KAMPAR – Aktivitas Galian C di Desa Empat Balai, Kecamatan Kuok, Kabupaten Kampar, kembali menjadi sorotan masyarakat. Kegiatan pengerukan material kerikil yang diduga ilegal itu disebut-sebut melibatkan nama H. Sofian alias AWE dan Rade, dengan menggunakan tiga unit alat berat jenis ekskavator.
Berdasarkan pantauan warga, aktivitas tersebut terus berlangsung dan dinilai berdampak buruk terhadap lingkungan sekitar, khususnya kawasan kebun sawit milik masyarakat.
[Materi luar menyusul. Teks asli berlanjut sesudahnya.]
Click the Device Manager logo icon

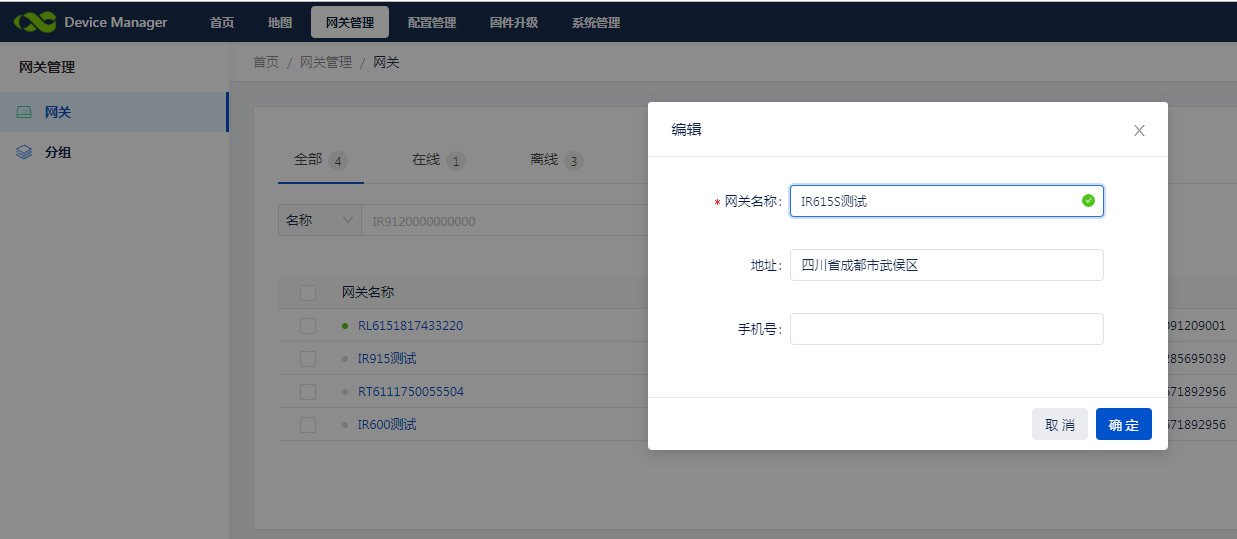point(34,22)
Tokoh masyarakat Mandanor Pulau Empat Balai, Jumat (13/2), menyayangkan sikap oknum pengusaha yang tetap beroperasi meski diduga tidak mengantongi izin resmi.
“Kegiatan ini sangat merusak lingkungan. Selain itu, dampaknya sudah dirasakan para petani sawit karena mengganggu irigasi di sekitar kebun warga,” tegas Mandanor.
Ia juga meminta aparat penegak hukum untuk segera turun tangan dan menghentikan seluruh aktivitas Galian C yang berada di Dusun Pulau Balai, Desa Empat Balai.
“Kalau memang ini ilegal, kami minta segera ditutup. Jangan sampai kerusakan lingkungan semakin parah dan masyarakat terus dirugikan,” Tutupnya.